I don't think that this will work for a business viewpoint - someone
will end up giving at least some of these ISPs free transit.

See the attached message that I sent to big-internet earlier this
month.  My comments apply to metro-based addressing or
interconnect-based addressing or similar schemes.
	[email protected] (Andrew Partan)

> From: [email protected] (Andrew Partan)

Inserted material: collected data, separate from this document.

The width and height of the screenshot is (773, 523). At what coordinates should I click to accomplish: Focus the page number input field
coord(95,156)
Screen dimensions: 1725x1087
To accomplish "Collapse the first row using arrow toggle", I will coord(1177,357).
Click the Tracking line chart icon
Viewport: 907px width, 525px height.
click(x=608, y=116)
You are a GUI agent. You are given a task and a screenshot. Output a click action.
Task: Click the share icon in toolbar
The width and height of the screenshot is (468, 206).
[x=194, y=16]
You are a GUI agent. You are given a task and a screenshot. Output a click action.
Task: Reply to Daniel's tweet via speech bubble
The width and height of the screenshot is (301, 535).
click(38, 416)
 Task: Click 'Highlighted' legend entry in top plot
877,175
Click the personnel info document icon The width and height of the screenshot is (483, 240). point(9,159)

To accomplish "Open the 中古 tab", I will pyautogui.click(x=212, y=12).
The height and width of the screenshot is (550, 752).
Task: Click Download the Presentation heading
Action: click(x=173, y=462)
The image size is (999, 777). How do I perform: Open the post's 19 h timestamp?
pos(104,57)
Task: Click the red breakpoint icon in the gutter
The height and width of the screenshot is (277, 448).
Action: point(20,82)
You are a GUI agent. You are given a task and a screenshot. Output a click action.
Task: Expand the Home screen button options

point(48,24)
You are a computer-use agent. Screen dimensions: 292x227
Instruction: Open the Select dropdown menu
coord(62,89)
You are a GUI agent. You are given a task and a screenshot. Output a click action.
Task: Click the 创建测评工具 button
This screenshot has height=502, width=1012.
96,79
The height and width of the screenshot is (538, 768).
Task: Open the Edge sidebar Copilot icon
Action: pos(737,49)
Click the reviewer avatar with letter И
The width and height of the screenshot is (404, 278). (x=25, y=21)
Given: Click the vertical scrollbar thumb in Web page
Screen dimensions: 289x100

> Subject: Geographinc addressing
> To: [email protected]
> Date: Mon, 4 Sep 1995 22:33:41 -0400 (EDT)
> 
> People have talked about geographic addressing.
> 
> Lets look at this in a bit more detail.
> 
> Lets assume that everyone on the Boston area has a geographic address
> and that AlterNet and some other ISP (SmallGuy) have some customers in
> this area, and that AlterNet and SmallGuy peer at some Boston area
> exchange point.
> 
> Now AlterNet has to have explicate routes to all sites in the Boston
> area - our own Boston customers plus all Boston customers of all other
> Boston ISPs.  Humm, I don't see any aggregation here.  But to
> continue.
> 
> Now the idea is that outside of the Boston area, all ISPs will
> aggregate all Boston area routes (for all of their own customers and
> all customers of all other Boston ISPs) into one large Boston route.
> 
> Now if I peer with some other ISP in some other area (say someone in
> San Francisco), then I am supposed to send them just one route for the
> Boston area.
> 
> I have now suddenly offered transit for SmallGuy between San Francisco
> and Boston.
> 
> If SmallGuy is not paying me for transit, then I am not going to do
> this.
> 
> The only way of not doing this is to not advertise the single Boston
> route, but rather to advertise all of my Boston area customers
> individually - suddenly no more aggregation.
> 
> So either there is free transit or no aggregation.
> 
> Geographic addressing is not going to fly.